Rev. Maurizio Faggioni, a theologian and morality expert on the Vatican’s Pontifical Academy for Life said, “The medicine of desires, egged on by the health care market, increases the request for pharmaceutical and medical-surgical services, soaks up public resources beyond all reasonableness.”
Bishop Elio Sgreccia, said at a Vatican press conference, the meeting of the Academy will address the question, “Does a right to health at all costs exist? Or is it rather a right to treatment?” He said, “What exactly is meant by ‘quality of life,’ is not yet clear to the public and perhaps not even to politicians themselves.”
He said that a very different meaning to these kinds of terms has progressively emerged in which the normal course of ethics is inverted, where “the quality of life becomes absolute and the sacredness of life becomes relative.” Bishop Sgreccia said, “It is affirmed that where an acceptable level of quality of life does not exist, life loses its value and does not merit being lived.” This inversion of priorities has created an ethical environment where euthanasia is considered a good or even a right.

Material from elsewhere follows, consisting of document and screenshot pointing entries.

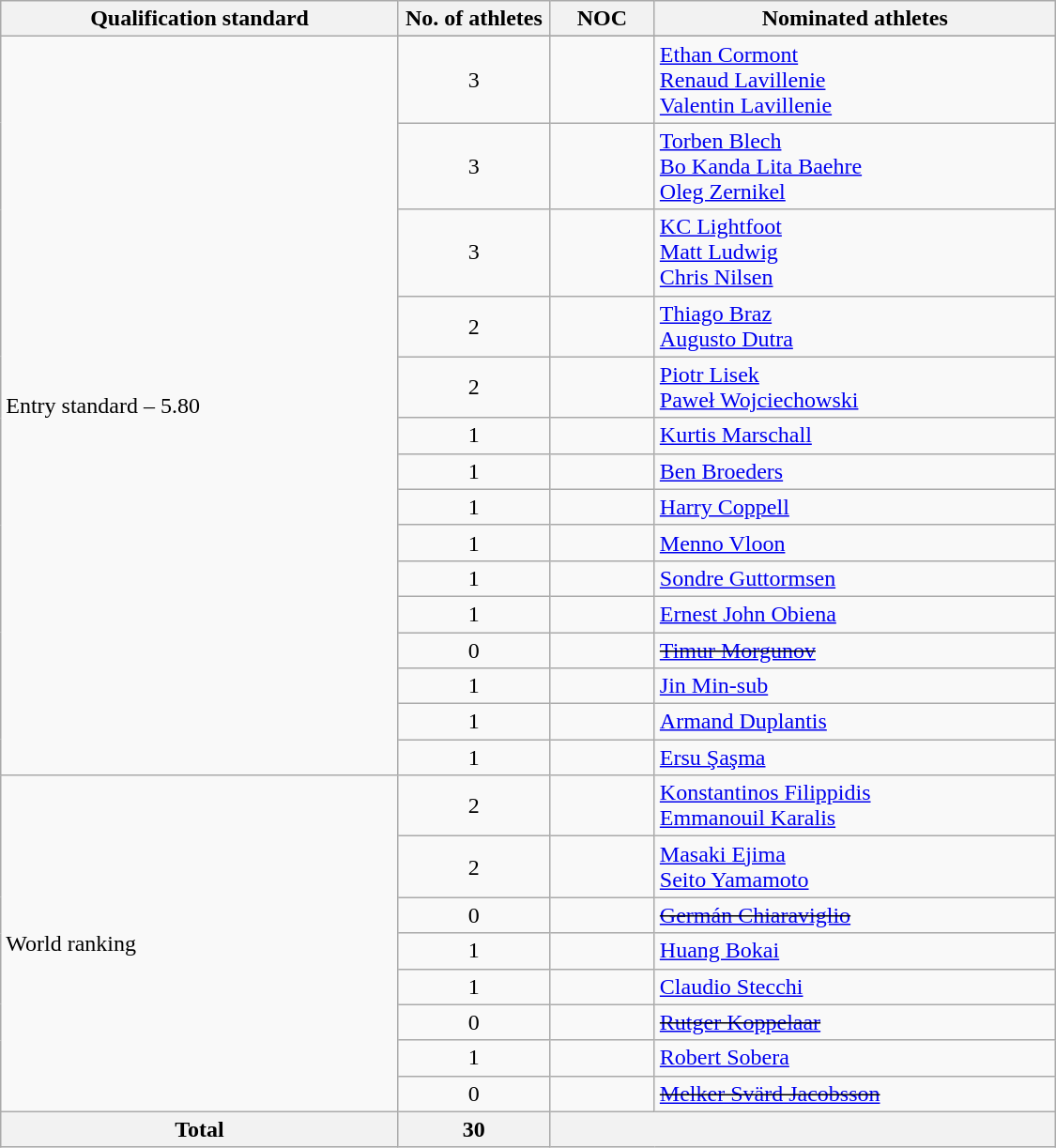
Robert Sobera [854, 1058]
Rutger Koppelaar [854, 1022]
Melker Svärd Jacobsson [854, 1094]
Armand Duplantis [854, 722]
Jin Min-sub [854, 686]
Claudio Stecchi [854, 987]
Ernest John Obiena [854, 614]
Germán Chiaraviglio [854, 915]
Nominated athletes [854, 19]
Harry Coppell [854, 507]
30 [473, 1129]
Menno Vloon [854, 543]
World ranking [200, 943]
Thiago BrazAugusto Dutra [854, 327]
Ethan Cormont Renaud LavillenieValentin Lavillenie [854, 80]
Masaki EjimaSeito Yamamoto [854, 867]
Timur Morgunov [854, 650]
No. of athletes [473, 19]
Piotr LisekPaweł Wojciechowski [854, 387]
Qualification standard [200, 19]
KC LightfootMatt LudwigChris Nilsen [854, 253]
Sondre Guttormsen [854, 578]
Kurtis Marschall [854, 436]
Torben BlechBo Kanda Lita BaehreOleg Zernikel [854, 166]
Entry standard – 5.80 [200, 406]
Total [200, 1129]
Ben Broeders [854, 471]
Huang Bokai [854, 951]
NOC [602, 19]
Konstantinos FilippidisEmmanouil Karalis [854, 805]
Ersu Şaşma [854, 758]
Find where the given text appears and provide that cell's center as (X, Y) coordinate. 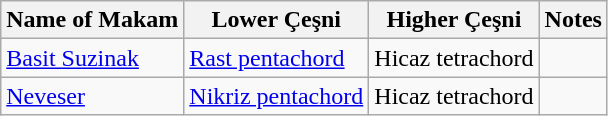
Basit Suzinak (92, 58)
Nikriz pentachord (276, 96)
Name of Makam (92, 20)
Lower Çeşni (276, 20)
Neveser (92, 96)
Higher Çeşni (454, 20)
Notes (573, 20)
Rast pentachord (276, 58)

The progress of this ethical confusion started with the push for legalized abortion. In the US, former President Clinton vetoed the ban on partial birth abortion twice, on the grounds that the bill did not include a clause which would allow the grisly form of infanticide for the ‘health’ of the mother.
The term ‘health’ is part of the abortion lobby’s arsenal of euphemisms to create social and legal permission for abortion on demand. A threat to a woman’s ‘health’ is interpreted as anything that makes her uncomfortable, be it the loss of a boyfriend, job advancement or social reputation.
“Medicine has become impossible to manage because it can’t fulfill the desires” of consumers for perfect health, said Sgreccia.